Большое количество сберегательных счетов в Европе ничего не говорит нам о том, как часто люди пользовались ими и как много денег на них хранили. В 1930-е годы в почтовом сберегательном банке Великобритании было открыто 14 миллионов счетов, однако многими из них после открытия так ни разу и не воспользовались. Регулярное откладывание денег было не по карману рабочим и не укладывалось в их манеру поведения. Кампании в поддержку сбережений, которые проводили во время войны, не имели длительного эффекта. В организации «Массовые исследования» отмечали, что после окончания Второй мировой войны обыкновенные британцы вернулись к привычке откладывать деньги на краткосрочные цели, «связанные с временами года: на генеральную уборку весной, новый костюм летом, отпуск осенью и на Рождество зимой». Сберегать деньги означало отложить парочку лишних шиллингов для покупки чего-то конкретного, необходимого в определенный отрезок времени, а не постепенно создать состояние. Как заметил один исследователь, «подобный подход превращает в проблему накопление больших сумм. Ведь откладывают шиллинги, а тратят фунты»
[1117].
«Не поддавайся соблазнам, и тогда твои усилия будут вознаграждены», – так Самюэл Смайлс, викторианский сторонник самодисциплины, описывал мудрую суть бережливости
[1118]. К началу 1950-х годов кампании, продвигающие сбережения, при полной поддержке правительств обещали гражданам машины, телевизоры и путешествия. Самоконтроль означал теперь отказ от небольших удовольствий в пользу более солидных развлечений. В Западной Европе, еще не оправившейся от разрухи войны, сберегательные банки сотрудничали с производителями, предлагая семьям приобрести, к примеру, диван в кредит, если они в качестве первоначального взноса могли внести треть его цены
[1119]. Организаторы кампаний в поддержку сбережений создавали новую культуру кредитов, которая рассматривала потребление как инвестицию. Приобретение товаров длительного пользования – это инвестиция, а не расходы, утверждали они. Такие рассуждения были особенно важны в быстро растущих странах типа Финляндии, где крестьяне превратились в рабочих меньше чем за одно поколение. Сбережения порождали новую городскую потребительскую культуру там, где раньше царил деревенский дух экономности. В книге 1952 года Урхо Кекконен, в то время еще занимавший пост премьер-министра, задавался вопросом, смогут ли финны быть терпеливыми, для того чтобы нация начала процветать. Высокая инфляция и низкие процентные ставки означали, что копить деньги не имеет смысла. Теперь финны стремились инвестировать в свои дома и устройства. Новым национальным героем стал «целевой вкладчик», который ежемесячно откладывает часть своего дохода на радио, мебель или путешествие в Париж
[1120]. В обществах с быстрой модернизацией подобные кампании в поддержку сбережений оказались неплохим другом для мира вещей.

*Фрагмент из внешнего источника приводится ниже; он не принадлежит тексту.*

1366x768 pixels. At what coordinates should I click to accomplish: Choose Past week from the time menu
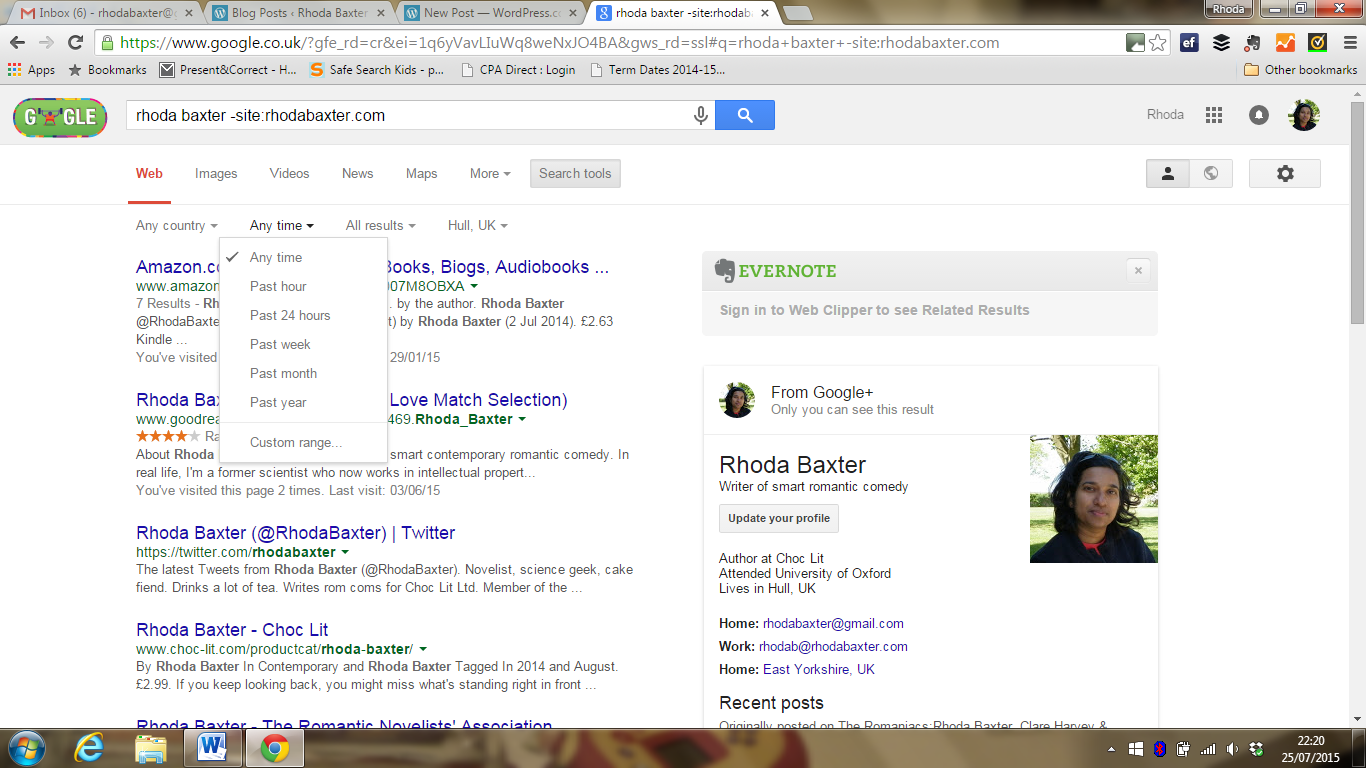pos(280,344)
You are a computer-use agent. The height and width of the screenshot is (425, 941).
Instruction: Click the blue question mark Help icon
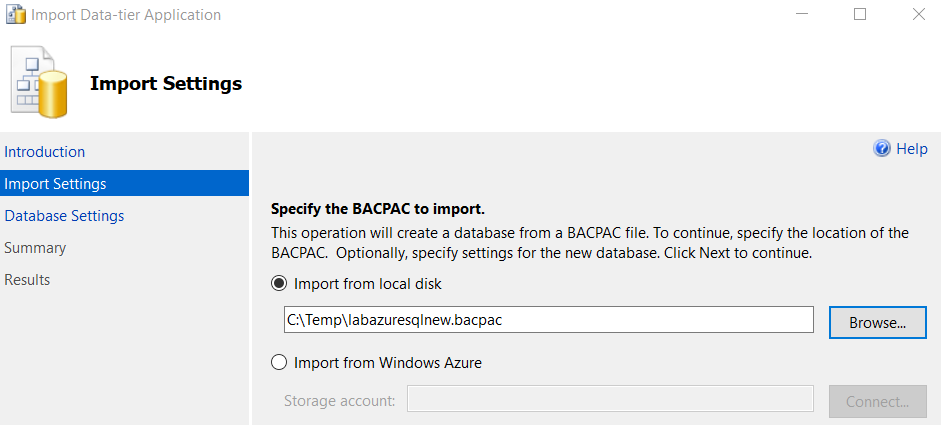(882, 149)
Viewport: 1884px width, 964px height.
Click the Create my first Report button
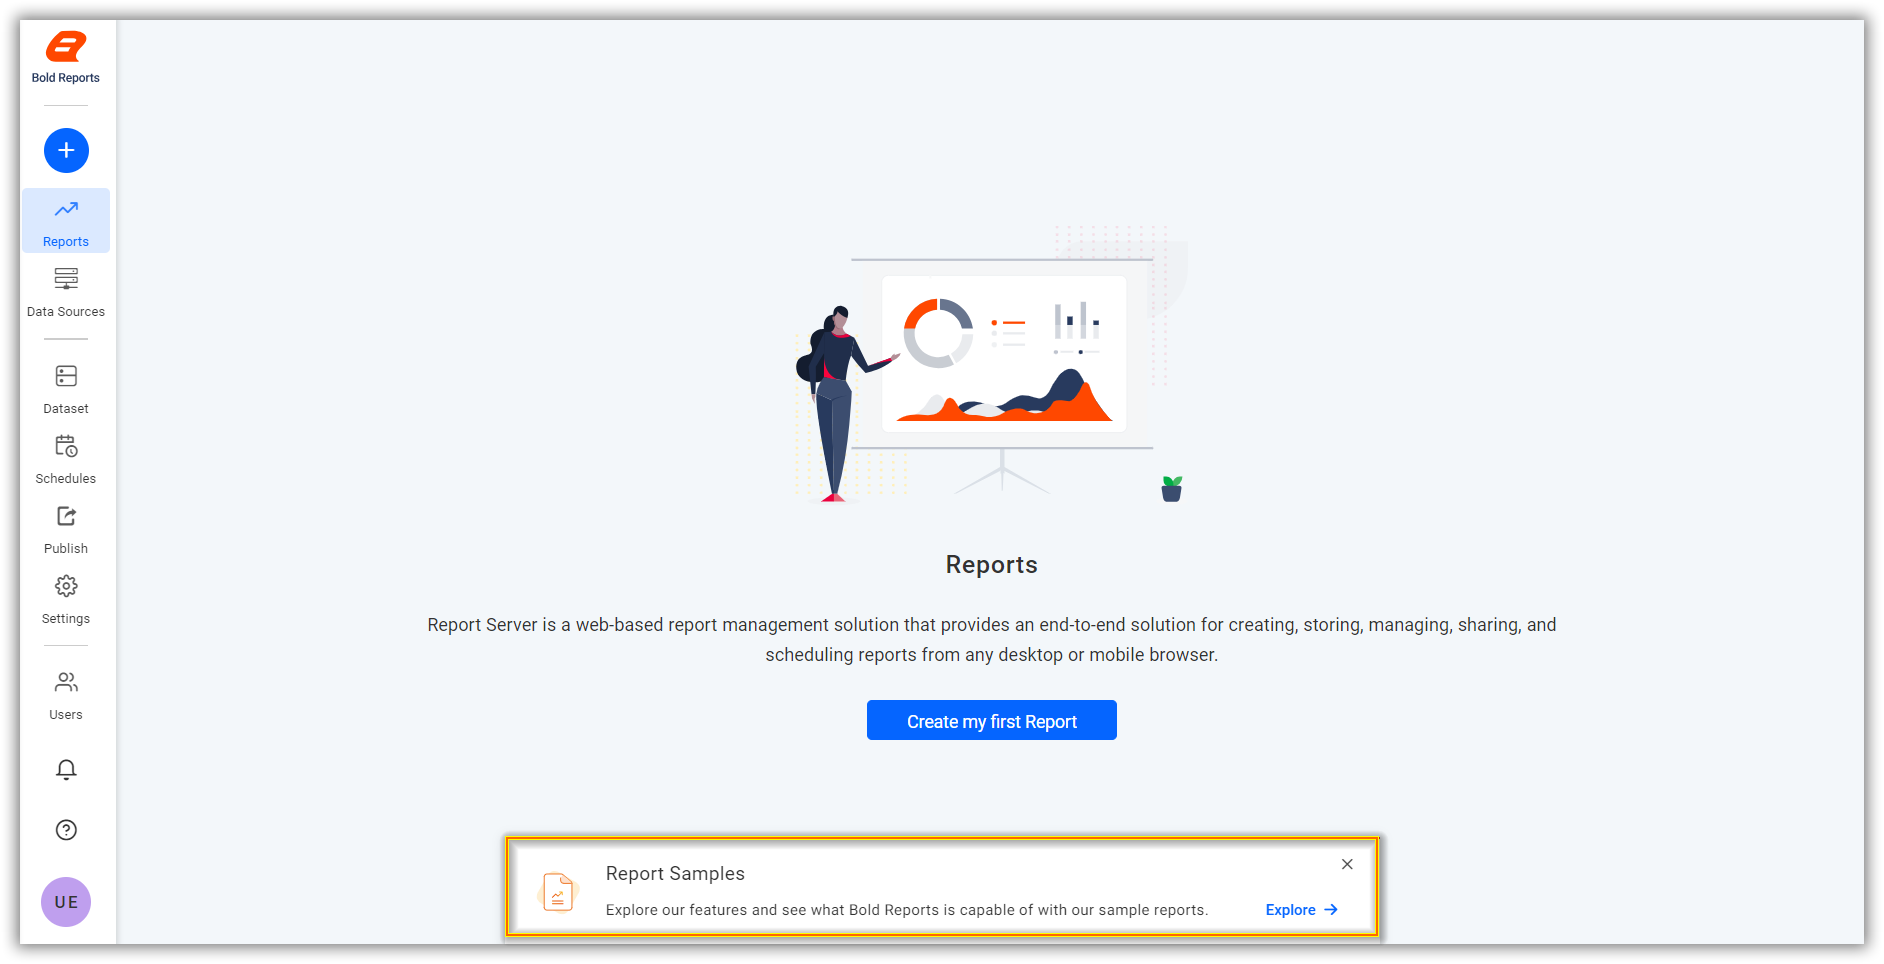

Главное отличие между отношением к сбережениям в первой половине ХХ века и в его конце связано скорее с радикальной сменой правительственного курса, чем с привычками граждан. Говоря простым языком, правительственные кампании в поддержку сбережений должны чем-то подкрепляться, будь то война или модернизация. В 1970–1980-х годах мировые правительства перестали видеть смысл в пропаганде сбережений, и, как следствие, оно перестало проводить кампании среди населения. Суть новой политики заключалась в следующем: граждане – взрослые люди, поэтому надо позволить им поступать так, как они хотят, тратить и брать в долг так, как они сами считают нужным. Вот как британская парламентская комиссия сформулировала новый подход в 1971 году: «Мы придерживаемся мнения, что государство должно как можно меньше вмешиваться в свободу потребителя использовать собственные знания о рынке потребительских кредитов и поступать так, как он считает нужным, исходя из своих возможностей и интересов». Государство может использовать «силу убеждения, чтобы повлиять на ценности, связанные с привычками тратить деньги», однако оно «продолжает стоять на страже главного принципа свободного общества – люди должны сами решать вопросы о своем материальном благополучии». Ограничивать их свободу, чтобы защитить «меньшинство, столкнувшееся с проблемами», будет неправильно
[1121]. В этих заявлениях уже можно увидеть зарождение либерализации кредитования, а через 15 лет «большой взрыв» под руководством Маргарет Тэтчер сделал финансовые рынки еще более открытыми.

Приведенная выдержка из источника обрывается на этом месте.